I was so tired of pretending everything was fine when I called home. I felt like I was disappearing—like nobody really knew me anymore, not even myself.
That feeling—of being present but invisible, of giving everything but never enough—that's not weakness. That's the weight of straddling two worlds. And it builds. It builds into anxiety that wakes you at 3 a.m. It becomes sadness you can't name. It turns into a distance between you and the people around you, because how can you explain this to someone who's never left home, or never had to stay?

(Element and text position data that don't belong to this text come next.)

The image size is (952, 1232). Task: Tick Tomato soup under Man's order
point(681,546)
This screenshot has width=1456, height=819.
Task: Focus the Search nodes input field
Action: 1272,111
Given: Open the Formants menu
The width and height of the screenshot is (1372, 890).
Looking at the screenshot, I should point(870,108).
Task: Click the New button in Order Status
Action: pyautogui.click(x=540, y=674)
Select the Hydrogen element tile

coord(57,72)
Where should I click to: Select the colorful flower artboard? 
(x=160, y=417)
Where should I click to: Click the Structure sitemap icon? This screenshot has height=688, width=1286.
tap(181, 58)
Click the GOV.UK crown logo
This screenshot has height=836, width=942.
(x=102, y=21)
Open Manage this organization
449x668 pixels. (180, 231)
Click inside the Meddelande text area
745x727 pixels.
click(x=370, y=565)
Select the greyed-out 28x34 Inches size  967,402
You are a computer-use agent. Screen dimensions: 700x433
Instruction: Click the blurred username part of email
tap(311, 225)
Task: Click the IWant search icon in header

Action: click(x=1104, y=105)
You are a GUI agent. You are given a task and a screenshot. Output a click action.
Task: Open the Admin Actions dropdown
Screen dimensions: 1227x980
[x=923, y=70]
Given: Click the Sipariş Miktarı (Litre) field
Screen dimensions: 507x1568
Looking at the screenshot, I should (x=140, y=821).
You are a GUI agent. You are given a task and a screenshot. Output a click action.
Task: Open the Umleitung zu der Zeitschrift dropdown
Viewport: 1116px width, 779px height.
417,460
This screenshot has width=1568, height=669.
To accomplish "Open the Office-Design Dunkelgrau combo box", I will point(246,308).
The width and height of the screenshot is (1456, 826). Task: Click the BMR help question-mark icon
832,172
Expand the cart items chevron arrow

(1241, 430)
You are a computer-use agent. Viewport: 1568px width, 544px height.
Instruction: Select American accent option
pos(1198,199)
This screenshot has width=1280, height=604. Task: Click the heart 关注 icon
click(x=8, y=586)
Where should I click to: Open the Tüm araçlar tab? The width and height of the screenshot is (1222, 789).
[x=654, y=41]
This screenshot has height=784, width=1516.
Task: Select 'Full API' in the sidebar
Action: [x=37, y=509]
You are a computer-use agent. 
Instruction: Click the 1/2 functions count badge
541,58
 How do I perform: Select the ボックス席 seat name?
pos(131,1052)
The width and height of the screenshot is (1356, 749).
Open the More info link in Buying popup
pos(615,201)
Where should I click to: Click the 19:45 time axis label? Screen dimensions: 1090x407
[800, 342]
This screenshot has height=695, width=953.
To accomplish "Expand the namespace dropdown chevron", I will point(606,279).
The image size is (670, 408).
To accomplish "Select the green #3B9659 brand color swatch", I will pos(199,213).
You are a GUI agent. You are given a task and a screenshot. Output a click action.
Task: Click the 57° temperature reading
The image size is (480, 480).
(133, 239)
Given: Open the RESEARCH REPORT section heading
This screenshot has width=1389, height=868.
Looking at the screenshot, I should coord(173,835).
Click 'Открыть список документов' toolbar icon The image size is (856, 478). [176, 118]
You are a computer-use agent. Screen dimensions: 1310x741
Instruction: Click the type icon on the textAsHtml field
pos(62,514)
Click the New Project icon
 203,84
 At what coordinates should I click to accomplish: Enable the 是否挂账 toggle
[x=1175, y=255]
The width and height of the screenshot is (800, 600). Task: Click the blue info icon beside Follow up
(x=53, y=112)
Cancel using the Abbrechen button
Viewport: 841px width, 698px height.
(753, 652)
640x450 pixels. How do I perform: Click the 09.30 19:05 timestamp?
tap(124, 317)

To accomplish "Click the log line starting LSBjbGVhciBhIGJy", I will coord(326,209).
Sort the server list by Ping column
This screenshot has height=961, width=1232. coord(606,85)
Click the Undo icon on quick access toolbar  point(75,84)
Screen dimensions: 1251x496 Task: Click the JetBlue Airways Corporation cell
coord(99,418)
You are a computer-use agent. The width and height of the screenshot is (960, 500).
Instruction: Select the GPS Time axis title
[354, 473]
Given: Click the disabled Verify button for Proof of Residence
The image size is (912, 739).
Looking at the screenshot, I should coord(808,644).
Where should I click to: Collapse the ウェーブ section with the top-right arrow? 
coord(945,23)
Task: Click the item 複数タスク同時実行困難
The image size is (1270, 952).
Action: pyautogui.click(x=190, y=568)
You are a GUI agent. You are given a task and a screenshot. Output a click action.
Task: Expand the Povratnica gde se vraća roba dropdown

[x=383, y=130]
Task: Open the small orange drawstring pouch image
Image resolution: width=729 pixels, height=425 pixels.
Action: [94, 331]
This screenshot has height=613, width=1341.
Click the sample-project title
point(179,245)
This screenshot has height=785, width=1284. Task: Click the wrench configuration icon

Why This Struggle Is Real—And Why Help Changes Everything
Diaspora isn't just about missing home. It's about identity in pieces. You're Greek, but you live here. You're a provider, but you feel inadequate. You're strong—you have to be—but strength without release becomes brittleness. The isolation of delivery work amplifies all of it. No colleagues to confide in. No shared breaks. Just you, the road, and your thoughts spinning in circles about money, family, duty, and whether you're doing any of it right.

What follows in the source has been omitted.